Direct inversion of the nonequispaced fast Fourier transform
This work provides efficient direct inversion algorithms for the NFFT, benefiting applications like MRI and PDE solving that require fast Fourier inversion on nonuniform grids.
The paper introduces direct methods for inverting the nonequispaced fast Fourier transform (NFFT), achieving O(N log N) complexity for the square case and O(M log M + N) for under/overdetermined cases, enabling accurate inversion via modified adjoint NFFT.

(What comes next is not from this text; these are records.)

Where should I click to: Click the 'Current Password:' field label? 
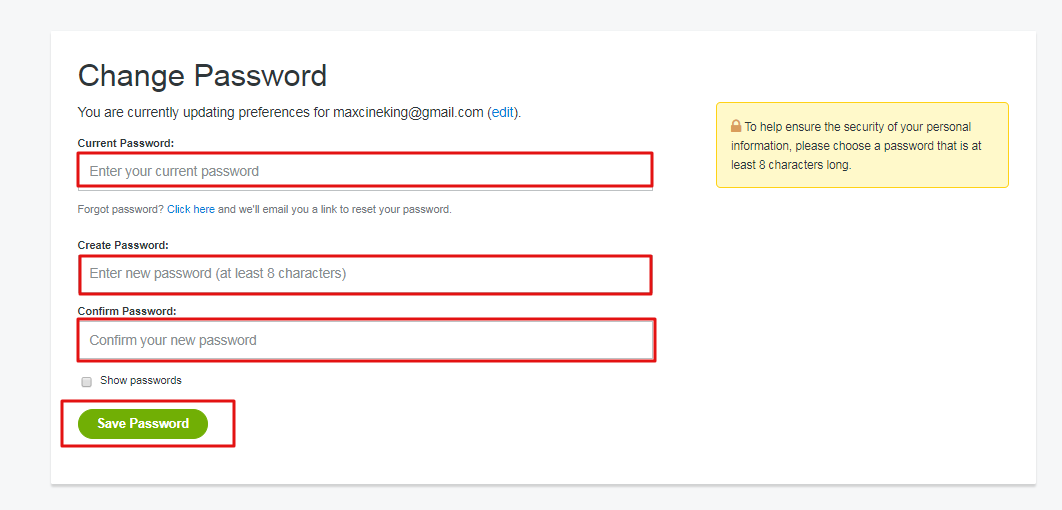point(125,143)
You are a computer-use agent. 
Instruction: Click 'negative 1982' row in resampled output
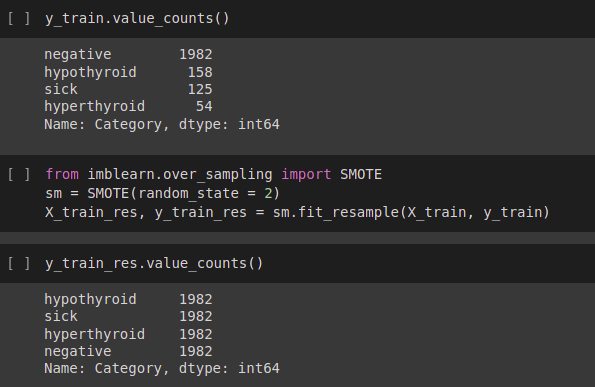[x=128, y=351]
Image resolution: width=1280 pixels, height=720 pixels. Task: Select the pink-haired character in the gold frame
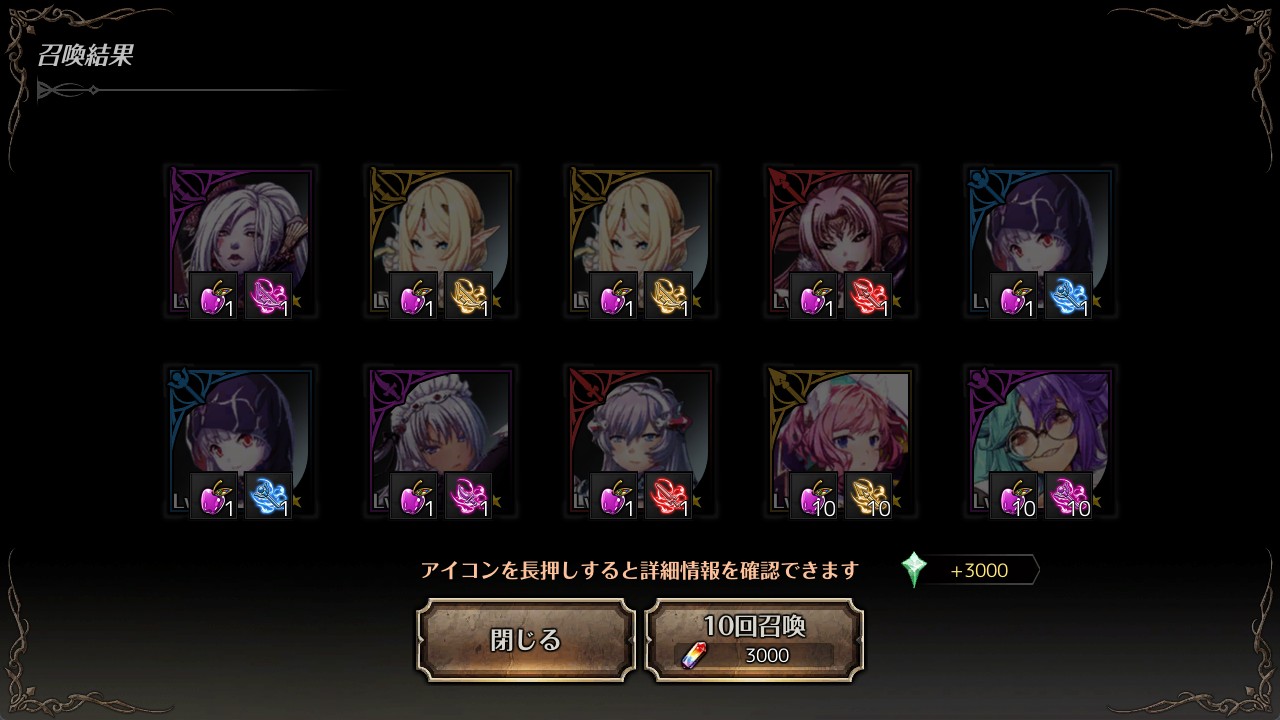840,442
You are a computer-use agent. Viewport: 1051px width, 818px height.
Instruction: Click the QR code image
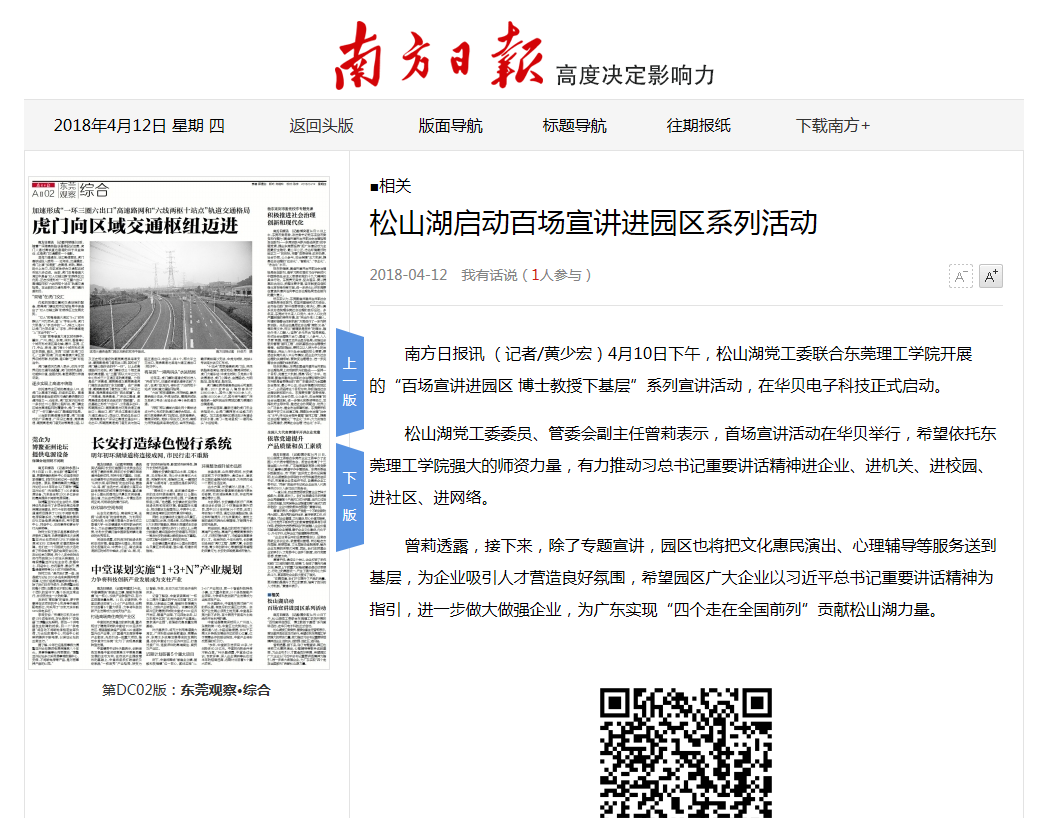tap(685, 752)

Various applications such as MRI, solution of PDEs, etc. need to perform an inverse nonequispaced fast Fourier transform (NFFT), i. e., compute $M$ Fourier coefficients from given $N$ nonequispaced data. In the present paper we consider direct methods for the inversion of the NFFT. We introduce algorithms for the setting $M=N$ as well as for the underdetermined and overdetermined cases. For the setting $M=N$ a direct method of complexity $\mathcal O(N\log N)$ is presented which utilizes Lagrange interpolation and the fast summation. For the remaining cases, we use the matrix representation of the NFFT to deduce our algorithms. Thereby, we are able to compute an inverse NFFT up to a certain accuracy by dint of a modified adjoint NFFT in $\mathcal O(M\log M+N)$ arithmetic operations. Finally, we show that these approaches can also be explained by means of frame approximation.